October 31, 2010

Why Hadoop can’t always read properly .gz compressed input files ?

Hadoop supposed to work happily with .gz input file format by default. [1] So I run my MR job with gz compressed input files and boom! didn’t work.. whenever there is an empty line in the input, Hadoop stucks there and doesn't read -recognize rest of the file. (basically readline returns 0 length string even though there is data) I spent hours to figure out the problem. everything was looking great, .gz files were corrupted or anything, and my code runs fine with the decompressed input... At the end I realized that if I decompress .gz input files and re-compress them again, the size reduces by half ! seems like Hadoop has problems with different versions of .gz compression. I suspect my input files were uncompressed on a Windows machine and looks like some compression applications ends up producing type of .gz file which is incompatible with Hadoop.

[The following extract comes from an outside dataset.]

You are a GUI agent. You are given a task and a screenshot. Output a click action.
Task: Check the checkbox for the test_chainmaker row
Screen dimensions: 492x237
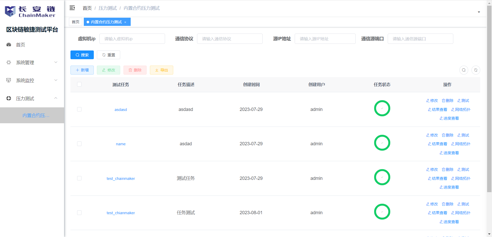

Long story short; if Hadoop doesn’t process your .gz compressed input files, try to decompress and re-compress them with gzip under a Linux machine.
gunzip filename.gz
gzip filename



here is the script that unzips and zips all the files under given directory one by one (in case you have a huge archive !)


#!/bin/bash

dir="aaa"
for f in $( ls $dir  ); do
        eval gunzip "$dir/$f"
        eval gzip "$dir/${f%.gz}"
done



[1] Tom White, Hadoop: The Definitive Guide